■ Supplied material ■

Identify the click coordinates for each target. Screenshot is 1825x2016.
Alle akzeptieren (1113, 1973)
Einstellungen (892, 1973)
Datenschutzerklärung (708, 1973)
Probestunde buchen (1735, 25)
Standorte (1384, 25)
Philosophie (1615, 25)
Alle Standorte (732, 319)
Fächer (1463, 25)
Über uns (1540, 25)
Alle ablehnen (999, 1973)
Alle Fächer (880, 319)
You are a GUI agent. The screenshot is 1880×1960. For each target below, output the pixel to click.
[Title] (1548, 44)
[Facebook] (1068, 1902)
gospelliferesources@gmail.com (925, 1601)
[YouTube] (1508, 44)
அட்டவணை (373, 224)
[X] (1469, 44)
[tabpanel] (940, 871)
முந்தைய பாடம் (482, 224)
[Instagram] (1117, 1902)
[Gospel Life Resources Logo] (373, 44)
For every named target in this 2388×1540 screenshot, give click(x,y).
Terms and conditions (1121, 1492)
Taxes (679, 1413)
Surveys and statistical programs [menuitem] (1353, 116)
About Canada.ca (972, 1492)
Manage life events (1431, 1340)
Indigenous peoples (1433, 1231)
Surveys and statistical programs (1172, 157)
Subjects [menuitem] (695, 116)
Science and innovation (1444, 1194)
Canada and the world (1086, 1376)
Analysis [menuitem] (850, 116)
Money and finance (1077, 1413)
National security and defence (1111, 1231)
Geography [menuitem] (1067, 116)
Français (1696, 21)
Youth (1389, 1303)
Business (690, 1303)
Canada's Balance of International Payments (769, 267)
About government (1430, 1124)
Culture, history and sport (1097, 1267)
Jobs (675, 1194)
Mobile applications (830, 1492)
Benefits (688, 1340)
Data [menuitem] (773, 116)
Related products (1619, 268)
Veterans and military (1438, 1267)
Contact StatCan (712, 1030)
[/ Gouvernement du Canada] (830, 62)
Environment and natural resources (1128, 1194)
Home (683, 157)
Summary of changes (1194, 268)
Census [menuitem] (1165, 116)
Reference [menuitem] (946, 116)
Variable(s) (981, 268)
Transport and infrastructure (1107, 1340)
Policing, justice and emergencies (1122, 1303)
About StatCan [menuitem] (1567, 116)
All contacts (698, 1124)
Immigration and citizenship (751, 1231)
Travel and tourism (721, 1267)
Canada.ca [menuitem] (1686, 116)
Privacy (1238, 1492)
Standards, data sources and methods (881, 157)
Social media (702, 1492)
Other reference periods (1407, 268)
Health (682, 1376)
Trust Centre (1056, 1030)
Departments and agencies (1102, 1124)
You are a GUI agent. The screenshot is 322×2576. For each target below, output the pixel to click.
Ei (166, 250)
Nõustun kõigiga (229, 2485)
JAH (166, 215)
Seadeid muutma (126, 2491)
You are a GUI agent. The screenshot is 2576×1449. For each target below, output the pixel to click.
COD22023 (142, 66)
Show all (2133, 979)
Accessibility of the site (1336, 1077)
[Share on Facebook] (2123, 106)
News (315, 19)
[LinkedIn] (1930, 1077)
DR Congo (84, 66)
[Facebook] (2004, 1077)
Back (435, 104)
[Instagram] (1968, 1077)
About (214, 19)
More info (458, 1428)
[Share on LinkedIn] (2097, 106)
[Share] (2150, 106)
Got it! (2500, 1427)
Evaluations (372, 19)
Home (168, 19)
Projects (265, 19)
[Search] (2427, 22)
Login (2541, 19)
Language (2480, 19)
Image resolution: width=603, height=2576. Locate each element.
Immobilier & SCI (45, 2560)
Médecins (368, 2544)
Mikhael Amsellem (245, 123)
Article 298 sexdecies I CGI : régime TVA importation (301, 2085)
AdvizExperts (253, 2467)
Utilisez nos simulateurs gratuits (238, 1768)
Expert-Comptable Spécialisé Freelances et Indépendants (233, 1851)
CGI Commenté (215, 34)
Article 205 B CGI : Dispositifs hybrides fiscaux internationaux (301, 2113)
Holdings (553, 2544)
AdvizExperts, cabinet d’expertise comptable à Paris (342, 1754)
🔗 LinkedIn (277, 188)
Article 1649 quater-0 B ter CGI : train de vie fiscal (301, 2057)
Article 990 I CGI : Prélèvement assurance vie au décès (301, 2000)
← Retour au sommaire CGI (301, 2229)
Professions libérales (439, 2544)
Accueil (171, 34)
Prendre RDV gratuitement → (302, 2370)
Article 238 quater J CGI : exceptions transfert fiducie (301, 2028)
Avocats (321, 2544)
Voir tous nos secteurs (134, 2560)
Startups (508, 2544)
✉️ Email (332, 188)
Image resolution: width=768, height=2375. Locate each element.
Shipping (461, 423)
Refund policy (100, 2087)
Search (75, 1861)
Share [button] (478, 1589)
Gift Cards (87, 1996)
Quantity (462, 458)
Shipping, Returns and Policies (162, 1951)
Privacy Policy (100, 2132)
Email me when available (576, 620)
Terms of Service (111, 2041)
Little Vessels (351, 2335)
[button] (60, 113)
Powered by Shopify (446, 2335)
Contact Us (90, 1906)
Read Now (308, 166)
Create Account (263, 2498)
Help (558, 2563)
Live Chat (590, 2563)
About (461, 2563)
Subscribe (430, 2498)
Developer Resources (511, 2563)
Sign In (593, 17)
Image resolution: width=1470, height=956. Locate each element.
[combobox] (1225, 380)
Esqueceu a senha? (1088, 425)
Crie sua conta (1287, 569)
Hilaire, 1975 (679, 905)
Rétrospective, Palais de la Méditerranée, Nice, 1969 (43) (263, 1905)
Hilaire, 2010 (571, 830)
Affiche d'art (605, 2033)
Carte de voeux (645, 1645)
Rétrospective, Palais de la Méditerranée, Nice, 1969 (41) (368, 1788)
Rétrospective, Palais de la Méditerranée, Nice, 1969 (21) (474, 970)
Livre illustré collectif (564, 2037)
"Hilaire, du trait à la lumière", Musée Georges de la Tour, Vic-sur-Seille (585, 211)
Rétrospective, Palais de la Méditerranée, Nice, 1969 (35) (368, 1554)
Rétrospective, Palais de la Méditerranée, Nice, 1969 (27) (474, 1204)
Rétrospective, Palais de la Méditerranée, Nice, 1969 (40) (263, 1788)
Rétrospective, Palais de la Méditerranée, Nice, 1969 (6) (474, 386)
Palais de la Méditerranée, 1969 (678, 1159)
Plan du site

■ Work order ■
Counting the line that contains "Developer Resources (511, 2563)" as the first, copy exactly every line through the end of the records, and nothing else.

■ Your response ■
Developer Resources (511, 2563)
Sign In (593, 17)
Image resolution: width=1470, height=956. Locate each element.
[combobox] (1225, 380)
Esqueceu a senha? (1088, 425)
Crie sua conta (1287, 569)
Hilaire, 1975 (679, 905)
Rétrospective, Palais de la Méditerranée, Nice, 1969 (43) (263, 1905)
Hilaire, 2010 (571, 830)
Affiche d'art (605, 2033)
Carte de voeux (645, 1645)
Rétrospective, Palais de la Méditerranée, Nice, 1969 (41) (368, 1788)
Rétrospective, Palais de la Méditerranée, Nice, 1969 (21) (474, 970)
Livre illustré collectif (564, 2037)
"Hilaire, du trait à la lumière", Musée Georges de la Tour, Vic-sur-Seille (585, 211)
Rétrospective, Palais de la Méditerranée, Nice, 1969 (35) (368, 1554)
Rétrospective, Palais de la Méditerranée, Nice, 1969 (27) (474, 1204)
Rétrospective, Palais de la Méditerranée, Nice, 1969 (40) (263, 1788)
Rétrospective, Palais de la Méditerranée, Nice, 1969 (6) (474, 386)
Palais de la Méditerranée, 1969 (678, 1159)
Plan du site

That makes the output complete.